Jeden Morgen um 6.30 Uhr klingelt sein Wecker. Dann übt Hoang Quang eine Stunde lang den „Tiger“ im Innenhof: Kurz und kraftvoll stößt er beide Hände in die Luft, die Finger wie Krallen gekrümmt. Hoang ist Großmeister im vietnamesischen „Nam Hong Son“-Kung Fu. Einer von zwanzig weltweit, so schätzt er. Kung Fu ist für ihn Lebensphilosophie, Lebensversicherung und Sport – und zwar genau in dieser Reihenfolge.

Hoang Quang, 57, ist einer von rund 60.000 vietnamesischen Vertragsarbeitern, die vor der Wende in die DDR kamen. Allein zwischen 1949 und 1961 hatten 2,7 Millionen Menschen die DDR verlassen. Menschen, die dem Land fehlten. Deswegen sollten günstige Arbeiter aus „sozialistischen Bruderländern“ die Planwirtschaft stützen. Mehr als die Hälfte dieser Vertragsarbeiter kam aus Vietnam. Ihre Arbeitsverträge waren auf fünf Jahre begrenzt. Als die Arbeitslosigkeit nach 1989 rasant stieg, wurden ihnen Rückflüge in die Herkunftsländer angeboten. Hoang blieb. „Wegen der Möglichkeiten“, sagt er.

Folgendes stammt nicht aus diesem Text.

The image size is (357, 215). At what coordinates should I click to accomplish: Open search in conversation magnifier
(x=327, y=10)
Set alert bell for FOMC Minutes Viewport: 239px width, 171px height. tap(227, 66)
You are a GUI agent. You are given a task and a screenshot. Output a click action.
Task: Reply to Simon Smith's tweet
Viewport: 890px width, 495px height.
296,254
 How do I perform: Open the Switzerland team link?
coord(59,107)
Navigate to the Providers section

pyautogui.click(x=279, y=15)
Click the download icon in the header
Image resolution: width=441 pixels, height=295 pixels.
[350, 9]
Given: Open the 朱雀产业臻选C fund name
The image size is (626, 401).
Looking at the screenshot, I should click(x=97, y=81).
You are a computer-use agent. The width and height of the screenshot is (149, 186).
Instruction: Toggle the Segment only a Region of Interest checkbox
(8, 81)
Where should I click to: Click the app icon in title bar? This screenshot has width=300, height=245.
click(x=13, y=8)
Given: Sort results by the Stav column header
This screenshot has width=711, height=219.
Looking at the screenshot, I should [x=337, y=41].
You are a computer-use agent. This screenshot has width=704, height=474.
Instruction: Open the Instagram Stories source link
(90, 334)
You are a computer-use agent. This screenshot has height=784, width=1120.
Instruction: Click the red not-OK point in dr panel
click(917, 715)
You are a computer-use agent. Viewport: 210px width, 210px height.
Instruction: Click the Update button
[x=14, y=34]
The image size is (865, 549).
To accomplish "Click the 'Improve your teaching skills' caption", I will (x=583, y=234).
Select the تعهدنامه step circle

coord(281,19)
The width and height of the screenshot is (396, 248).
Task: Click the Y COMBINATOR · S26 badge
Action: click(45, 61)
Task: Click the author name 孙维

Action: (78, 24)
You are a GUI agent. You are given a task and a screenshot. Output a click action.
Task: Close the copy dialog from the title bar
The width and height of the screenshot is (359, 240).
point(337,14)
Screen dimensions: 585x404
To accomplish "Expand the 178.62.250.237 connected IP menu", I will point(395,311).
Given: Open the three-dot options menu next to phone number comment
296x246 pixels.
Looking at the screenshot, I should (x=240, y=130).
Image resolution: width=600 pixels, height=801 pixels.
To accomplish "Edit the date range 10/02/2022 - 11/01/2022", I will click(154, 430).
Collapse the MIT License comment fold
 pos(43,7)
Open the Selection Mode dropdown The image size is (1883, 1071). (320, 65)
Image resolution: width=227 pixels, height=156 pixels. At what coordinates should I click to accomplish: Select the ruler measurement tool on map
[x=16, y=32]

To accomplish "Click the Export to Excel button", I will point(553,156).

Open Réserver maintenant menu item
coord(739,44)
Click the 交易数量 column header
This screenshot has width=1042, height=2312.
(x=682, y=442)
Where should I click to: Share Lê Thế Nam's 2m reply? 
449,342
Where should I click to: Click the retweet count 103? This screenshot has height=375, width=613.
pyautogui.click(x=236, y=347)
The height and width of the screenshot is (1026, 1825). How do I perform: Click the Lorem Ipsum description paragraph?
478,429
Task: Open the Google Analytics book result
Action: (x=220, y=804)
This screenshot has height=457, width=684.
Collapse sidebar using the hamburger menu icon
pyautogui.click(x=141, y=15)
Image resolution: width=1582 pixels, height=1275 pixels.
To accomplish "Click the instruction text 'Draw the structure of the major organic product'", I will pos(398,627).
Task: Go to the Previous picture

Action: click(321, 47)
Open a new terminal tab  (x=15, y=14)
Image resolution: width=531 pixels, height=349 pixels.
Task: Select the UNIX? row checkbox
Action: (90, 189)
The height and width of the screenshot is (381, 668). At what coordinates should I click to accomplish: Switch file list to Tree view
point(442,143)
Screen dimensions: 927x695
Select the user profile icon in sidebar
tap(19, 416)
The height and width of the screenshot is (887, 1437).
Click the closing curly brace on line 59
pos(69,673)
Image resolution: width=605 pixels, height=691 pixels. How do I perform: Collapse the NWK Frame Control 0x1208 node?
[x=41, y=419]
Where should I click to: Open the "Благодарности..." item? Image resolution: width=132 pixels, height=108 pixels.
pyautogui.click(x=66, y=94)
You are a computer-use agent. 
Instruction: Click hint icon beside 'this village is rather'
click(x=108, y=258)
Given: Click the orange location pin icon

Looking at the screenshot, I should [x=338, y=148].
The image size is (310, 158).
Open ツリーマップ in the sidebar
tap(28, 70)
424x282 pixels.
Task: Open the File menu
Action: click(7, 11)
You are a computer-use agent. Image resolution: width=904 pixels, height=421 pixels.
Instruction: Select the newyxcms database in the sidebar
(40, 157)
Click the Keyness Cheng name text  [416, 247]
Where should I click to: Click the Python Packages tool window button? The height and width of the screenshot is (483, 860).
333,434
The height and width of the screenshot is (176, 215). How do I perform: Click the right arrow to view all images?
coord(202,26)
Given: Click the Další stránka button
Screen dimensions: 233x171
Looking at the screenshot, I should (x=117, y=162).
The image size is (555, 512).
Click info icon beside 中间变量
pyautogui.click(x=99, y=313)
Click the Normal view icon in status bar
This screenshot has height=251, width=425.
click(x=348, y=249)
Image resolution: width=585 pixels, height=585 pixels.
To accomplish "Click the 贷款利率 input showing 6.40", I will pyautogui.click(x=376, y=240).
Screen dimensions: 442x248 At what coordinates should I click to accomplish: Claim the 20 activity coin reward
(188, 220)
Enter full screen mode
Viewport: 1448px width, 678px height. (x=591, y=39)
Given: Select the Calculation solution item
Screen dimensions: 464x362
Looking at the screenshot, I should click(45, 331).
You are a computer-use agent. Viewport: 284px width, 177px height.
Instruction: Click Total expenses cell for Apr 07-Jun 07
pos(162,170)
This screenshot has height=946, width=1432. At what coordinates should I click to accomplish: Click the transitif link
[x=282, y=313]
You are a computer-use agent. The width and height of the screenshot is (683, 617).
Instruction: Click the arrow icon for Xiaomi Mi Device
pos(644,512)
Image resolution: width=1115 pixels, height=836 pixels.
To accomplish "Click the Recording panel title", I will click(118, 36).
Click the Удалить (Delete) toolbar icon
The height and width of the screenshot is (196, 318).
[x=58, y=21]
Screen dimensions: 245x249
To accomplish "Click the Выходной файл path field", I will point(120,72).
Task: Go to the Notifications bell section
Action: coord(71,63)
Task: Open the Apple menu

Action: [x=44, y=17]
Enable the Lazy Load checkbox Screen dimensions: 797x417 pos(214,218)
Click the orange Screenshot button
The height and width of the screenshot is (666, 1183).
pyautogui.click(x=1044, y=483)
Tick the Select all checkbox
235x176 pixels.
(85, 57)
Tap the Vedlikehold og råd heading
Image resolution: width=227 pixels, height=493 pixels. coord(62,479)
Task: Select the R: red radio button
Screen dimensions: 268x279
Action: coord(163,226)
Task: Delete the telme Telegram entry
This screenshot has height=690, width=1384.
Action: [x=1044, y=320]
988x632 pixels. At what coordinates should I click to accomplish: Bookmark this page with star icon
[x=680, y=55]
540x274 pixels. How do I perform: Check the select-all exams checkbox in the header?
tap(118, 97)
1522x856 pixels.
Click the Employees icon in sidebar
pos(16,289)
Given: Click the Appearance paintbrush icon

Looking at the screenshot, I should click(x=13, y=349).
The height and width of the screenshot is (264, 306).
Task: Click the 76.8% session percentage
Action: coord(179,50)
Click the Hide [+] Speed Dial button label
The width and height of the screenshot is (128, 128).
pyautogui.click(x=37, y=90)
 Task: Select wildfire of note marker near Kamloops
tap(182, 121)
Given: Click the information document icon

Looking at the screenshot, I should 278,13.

An den 31. Juli 1987, das Datum seiner Ankunft in Leipzig, erinnert er sich noch genau. „Es war warm, aber nicht so warm wie in Vietnam“, sagt er. Wegen der Arbeit sei er damals in die DDR gekommen. „Aber ein bisschen neugierig war ich auch.“ Er spricht in abgehackten Sätzen. Häufig fehlt die Wortendung. Das „S“ auszusprechen, fällt ihm besonders schwer - auch heute noch.

Seine Eltern nannten ihn Quang, so wie die Provinz im Norden Vietnams, in der er zur Welt kam. „Ich liebe die Landschaft dort“, sagt er. Ein Lächeln huscht über sein Gesicht, als er sich an seine Kindheit erinnert. „Unser Spielzeug mussten wir uns damals selber bauen.“ Er zieht seine Augenbrauen hoch. Über seinen schmalen Augen sind sie fast nicht zu erkennen.

Hoang sitzt in seinem Textilgeschäft hinter einem kleinen Tisch, auf dem eine Kasse und eine Nähmaschine stehen. Auf seinem Schoß liegt aufgeschlagen die „Bild“-Zeitung. In seinem Laden verkauft er Kleidung, Deckenlampen und Parfüms. Der Duft von vietnamesischem Kaffee liegt in der Luft. Als ein Kunde den Laden betritt, springt Hoang auf: „Kann ich helfen?“

In Hanoi hat Hoang vier Jahre lang Mathematik und Informatik studiert. In Leipzig arbeitete er nach seiner Ankunft als Gruppenleiter beim VEB Bekleidungswerk „vestis“. Rund 260 Mitarbeiter unterstanden ihm dort. Seine Aufgabe bestand darin, die Arbeitsabläufe zwischen vier Werken zu verbessern. Das ging nur mit Hilfe von Dolmetschern. Bei der Arbeit lernte er auch seine Frau Hoang Lan kennen. Kinder hatten sie zunächst keine, weil Schwangerschaften laut Arbeitsvertrag ein Kündigungsgrund waren.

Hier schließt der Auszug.